• What is required: Exactly as written, return every line of the data below apart from the pictures.

• Supplied material:
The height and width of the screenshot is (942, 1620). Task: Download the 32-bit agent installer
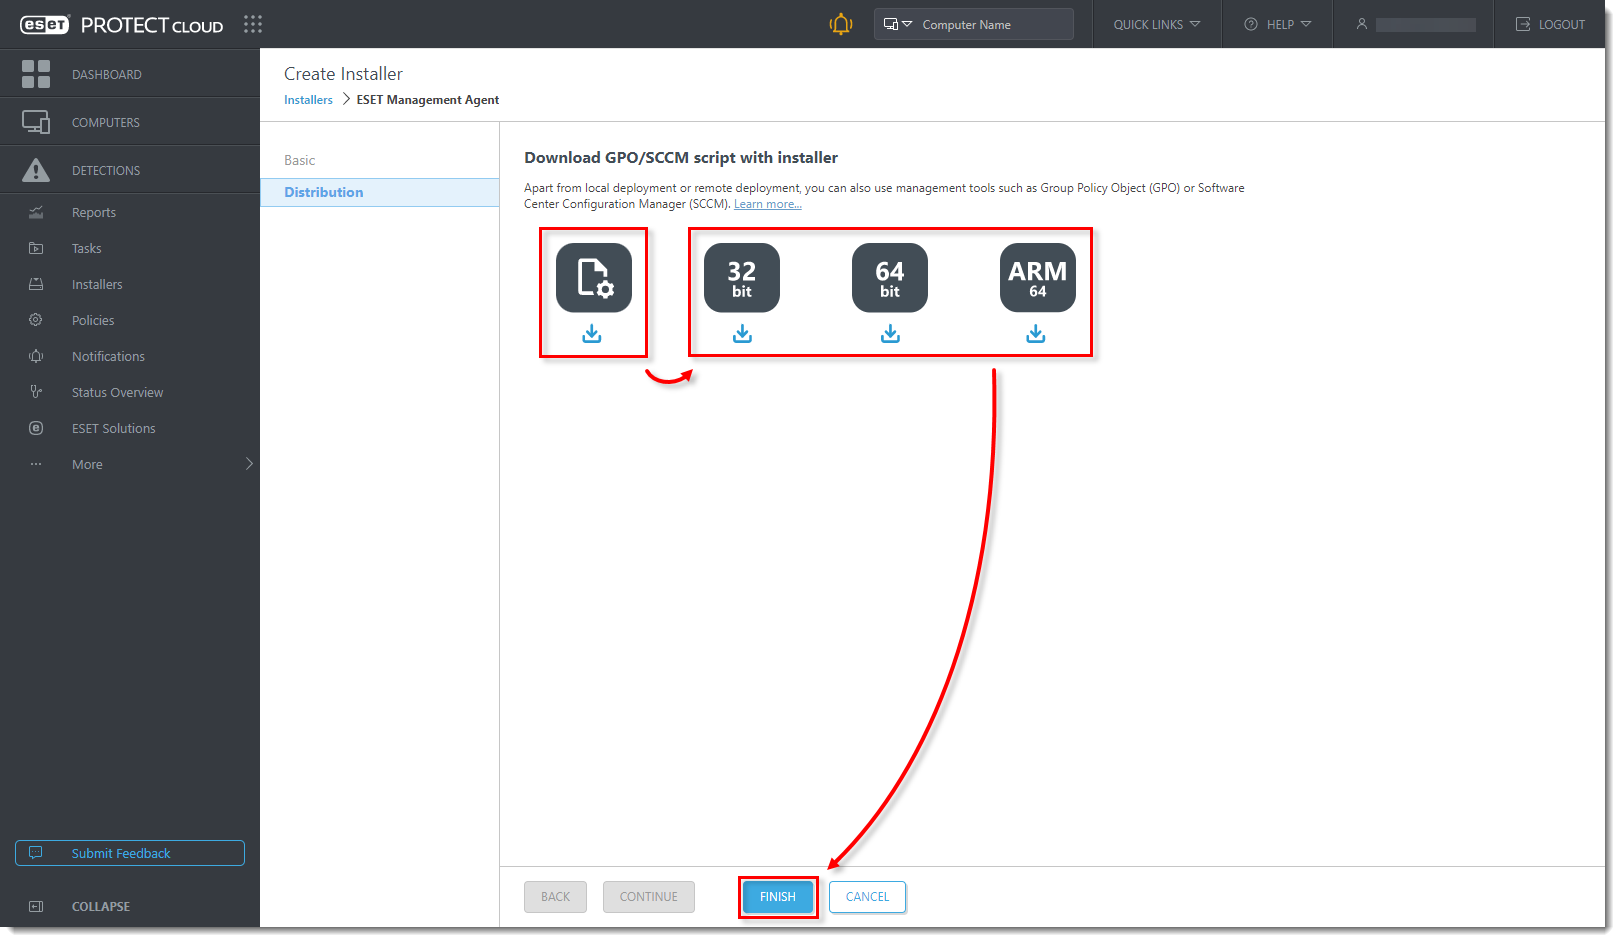tap(741, 333)
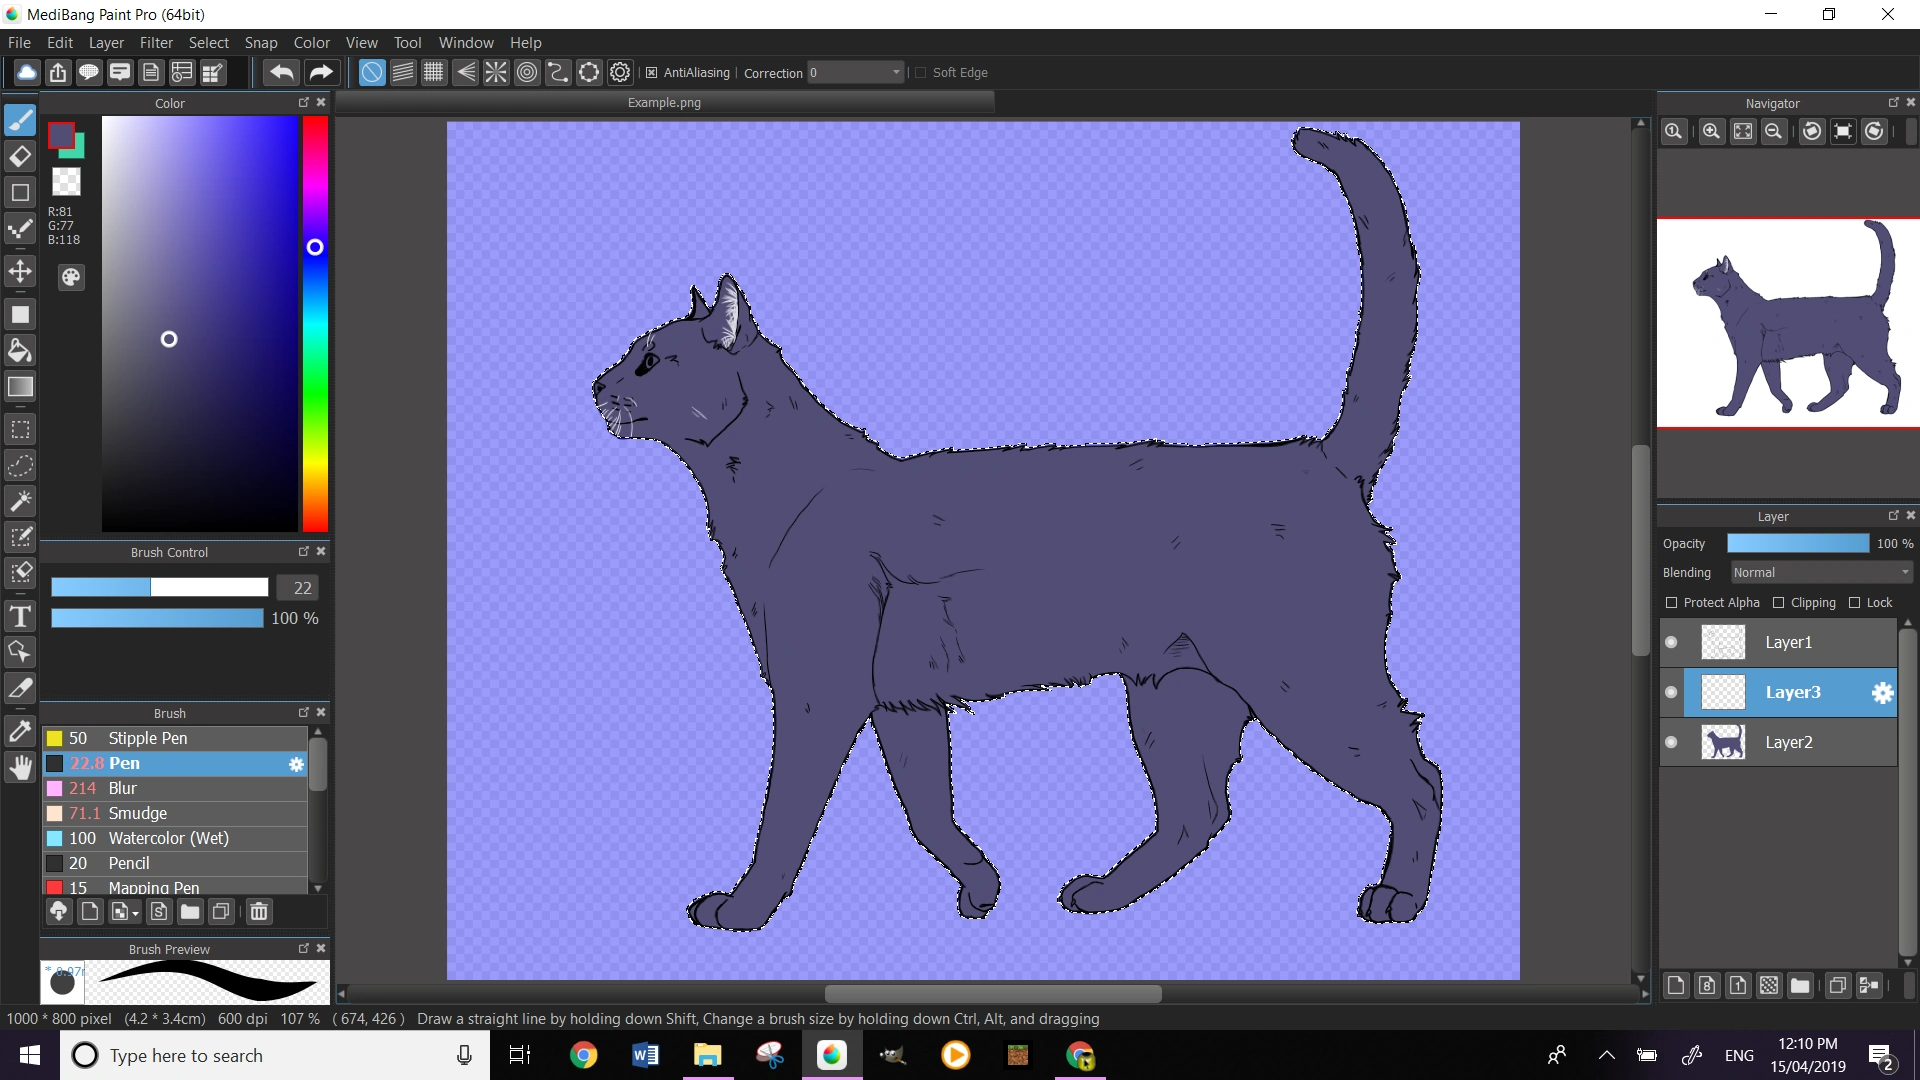
Task: Select the Eraser tool
Action: click(x=20, y=156)
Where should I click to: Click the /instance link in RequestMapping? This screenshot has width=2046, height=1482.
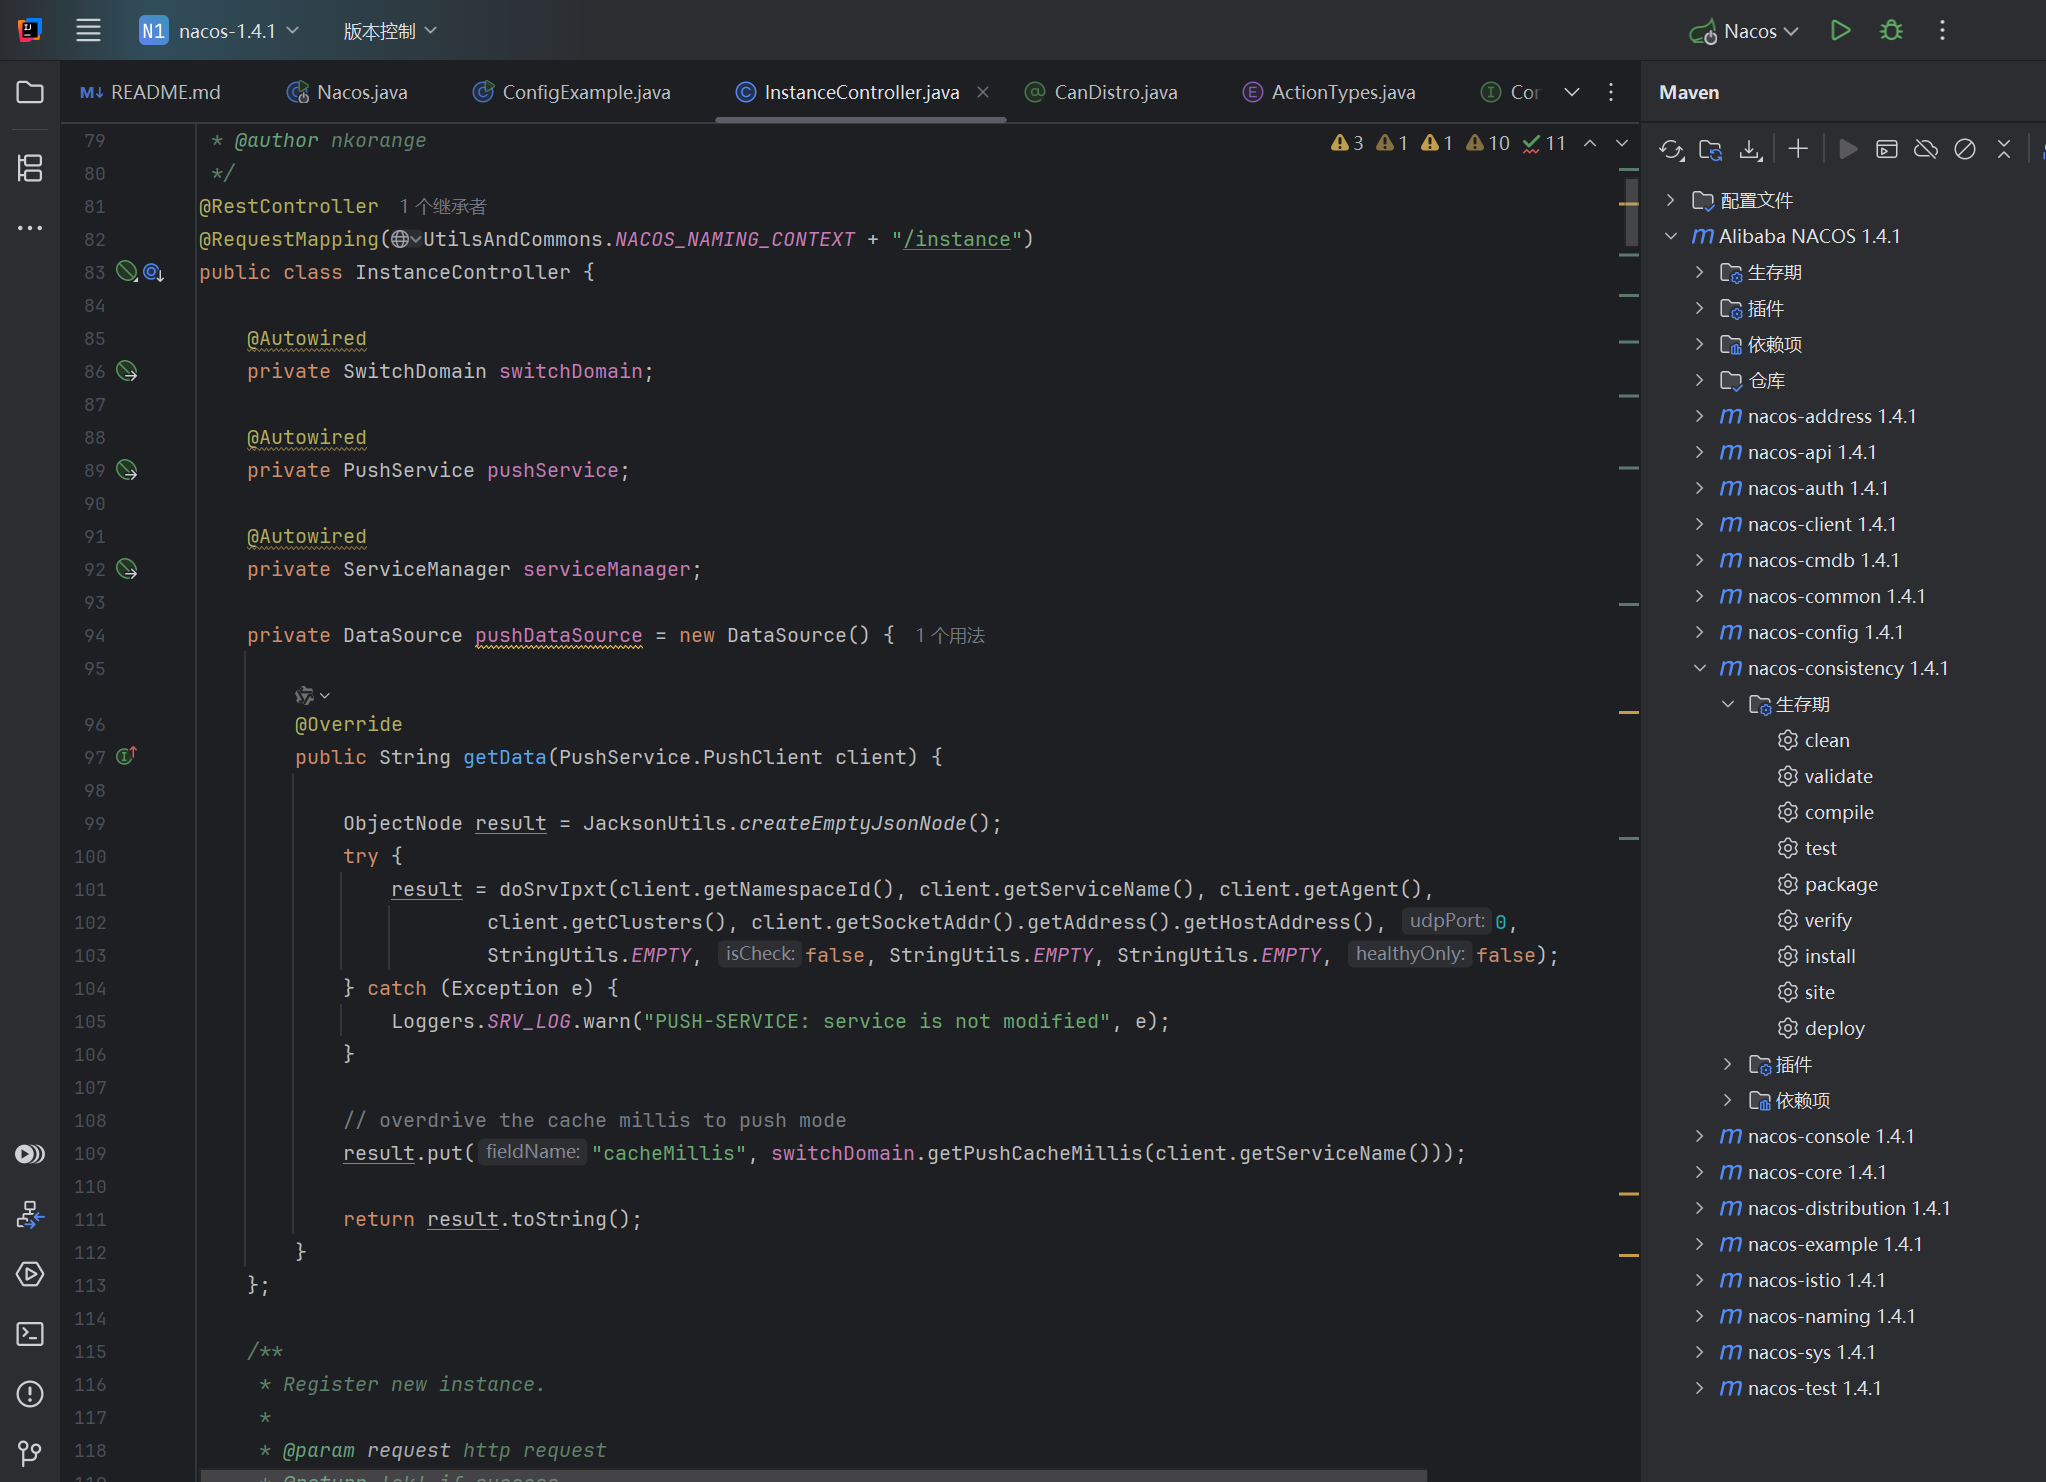click(x=957, y=239)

• Task solution:
The height and width of the screenshot is (942, 1620). Task: Download the 32-bit agent installer
tap(741, 333)
Task: Select the Eraser tool
Action: click(x=20, y=156)
Where should I click to: Click the /instance link in RequestMapping? This screenshot has width=2046, height=1482.
click(x=957, y=239)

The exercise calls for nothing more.